Exercise prompt: Copy each entry exactly, leaving nothing out.

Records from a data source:
++++

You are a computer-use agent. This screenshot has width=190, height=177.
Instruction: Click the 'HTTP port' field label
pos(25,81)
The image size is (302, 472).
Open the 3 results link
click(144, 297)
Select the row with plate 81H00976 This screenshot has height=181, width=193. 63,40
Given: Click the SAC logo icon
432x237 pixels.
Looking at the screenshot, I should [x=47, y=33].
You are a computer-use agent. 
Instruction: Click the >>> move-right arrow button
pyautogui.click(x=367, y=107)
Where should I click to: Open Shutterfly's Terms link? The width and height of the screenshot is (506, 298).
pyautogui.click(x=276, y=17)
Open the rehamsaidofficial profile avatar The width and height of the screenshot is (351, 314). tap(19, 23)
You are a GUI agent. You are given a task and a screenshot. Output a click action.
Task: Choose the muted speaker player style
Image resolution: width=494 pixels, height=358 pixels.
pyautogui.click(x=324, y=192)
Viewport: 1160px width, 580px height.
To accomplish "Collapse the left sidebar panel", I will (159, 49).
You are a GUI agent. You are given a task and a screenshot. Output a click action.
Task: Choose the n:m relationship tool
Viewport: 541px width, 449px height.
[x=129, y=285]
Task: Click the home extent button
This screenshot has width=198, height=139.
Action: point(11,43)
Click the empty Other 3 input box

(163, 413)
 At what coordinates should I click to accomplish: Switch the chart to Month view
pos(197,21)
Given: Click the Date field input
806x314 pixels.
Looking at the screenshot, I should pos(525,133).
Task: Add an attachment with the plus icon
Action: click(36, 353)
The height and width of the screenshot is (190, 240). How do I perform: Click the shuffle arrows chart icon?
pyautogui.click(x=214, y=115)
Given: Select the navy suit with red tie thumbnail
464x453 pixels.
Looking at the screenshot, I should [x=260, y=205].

++++

Response:
You are a computer-use agent. This screenshot has width=190, height=177.
Instruction: Click the 'HTTP port' field label
pos(25,81)
The image size is (302, 472).
Open the 3 results link
click(144, 297)
Select the row with plate 81H00976 This screenshot has height=181, width=193. 63,40
Given: Click the SAC logo icon
432x237 pixels.
Looking at the screenshot, I should [x=47, y=33].
You are a computer-use agent. 
Instruction: Click the >>> move-right arrow button
pyautogui.click(x=367, y=107)
Where should I click to: Open Shutterfly's Terms link? The width and height of the screenshot is (506, 298).
pyautogui.click(x=276, y=17)
Open the rehamsaidofficial profile avatar The width and height of the screenshot is (351, 314). tap(19, 23)
You are a GUI agent. You are given a task and a screenshot. Output a click action.
Task: Choose the muted speaker player style
Image resolution: width=494 pixels, height=358 pixels.
pyautogui.click(x=324, y=192)
Viewport: 1160px width, 580px height.
To accomplish "Collapse the left sidebar panel", I will (159, 49).
You are a GUI agent. You are given a task and a screenshot. Output a click action.
Task: Choose the n:m relationship tool
Viewport: 541px width, 449px height.
[x=129, y=285]
Task: Click the home extent button
This screenshot has width=198, height=139.
Action: point(11,43)
Click the empty Other 3 input box

(163, 413)
 At what coordinates should I click to accomplish: Switch the chart to Month view
pos(197,21)
Given: Click the Date field input
806x314 pixels.
Looking at the screenshot, I should pos(525,133).
Task: Add an attachment with the plus icon
Action: click(36, 353)
The height and width of the screenshot is (190, 240). How do I perform: Click the shuffle arrows chart icon?
pyautogui.click(x=214, y=115)
Given: Select the navy suit with red tie thumbnail
464x453 pixels.
Looking at the screenshot, I should [x=260, y=205].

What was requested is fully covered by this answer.